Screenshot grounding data
=======
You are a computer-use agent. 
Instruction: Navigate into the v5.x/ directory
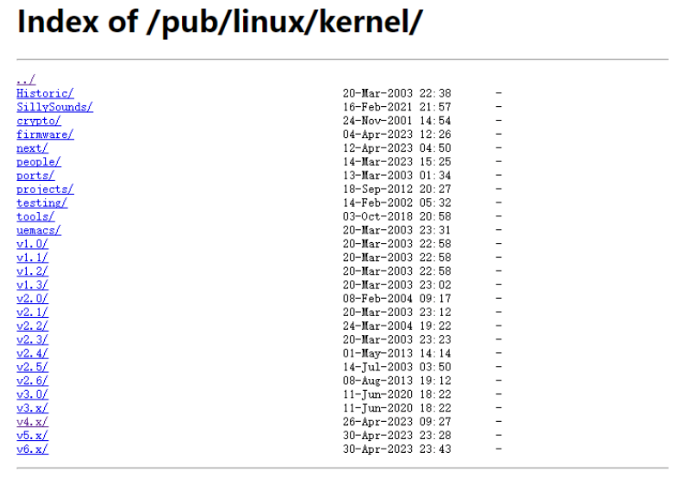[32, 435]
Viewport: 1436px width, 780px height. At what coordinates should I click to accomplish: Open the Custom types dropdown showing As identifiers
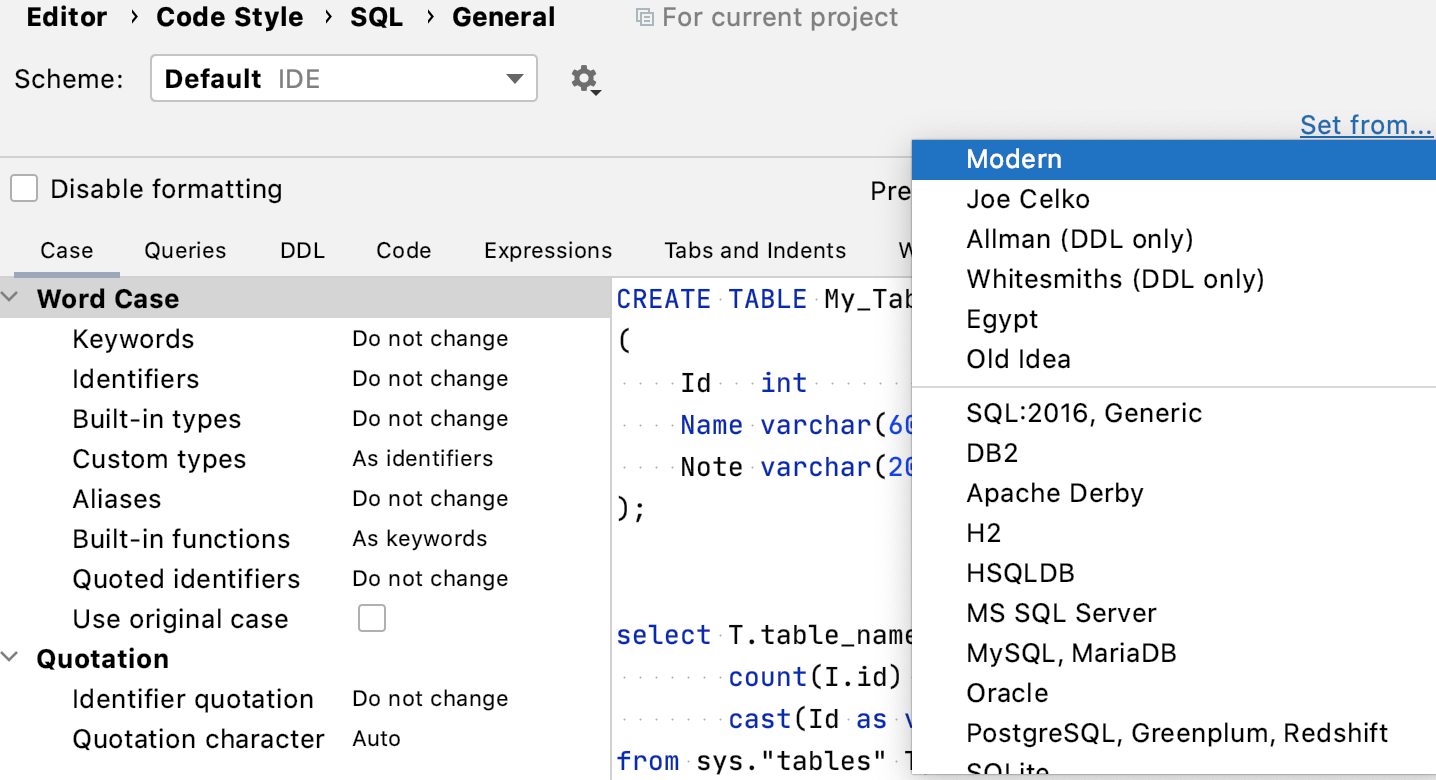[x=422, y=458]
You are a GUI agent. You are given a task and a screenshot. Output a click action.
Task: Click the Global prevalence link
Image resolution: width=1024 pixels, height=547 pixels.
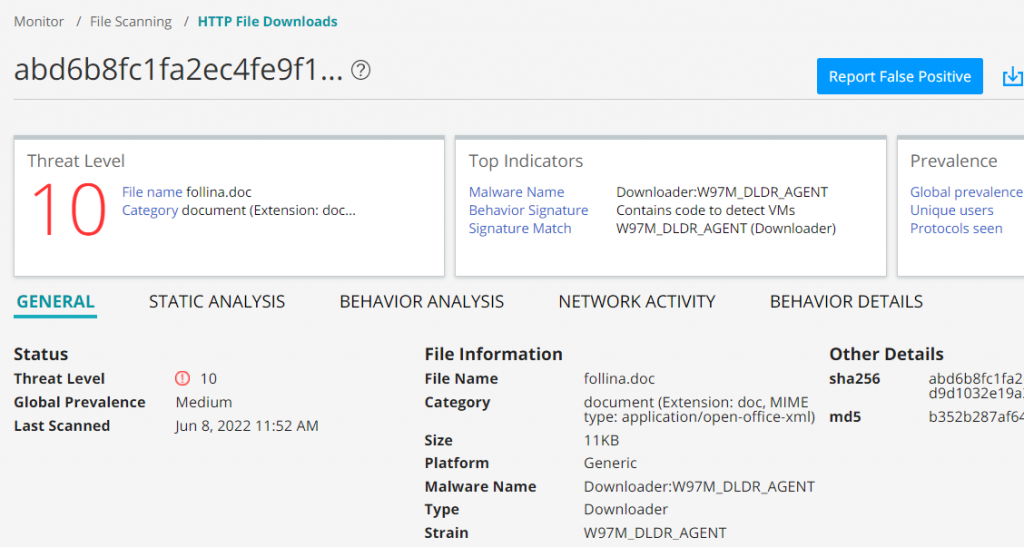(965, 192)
=======
# HOW TO COMPLETE THIS TASK
Reproduce all lines above exactly. Leave the images out.

# ANSWER TO THIS PROBLEM
You are a computer-use agent. 
Instruction: Navigate into the v5.x/ directory
[32, 435]
Viewport: 1436px width, 780px height. At what coordinates should I click to accomplish: Open the Custom types dropdown showing As identifiers
[x=422, y=458]
You are a GUI agent. You are given a task and a screenshot. Output a click action.
Task: Click the Global prevalence link
Image resolution: width=1024 pixels, height=547 pixels.
(965, 192)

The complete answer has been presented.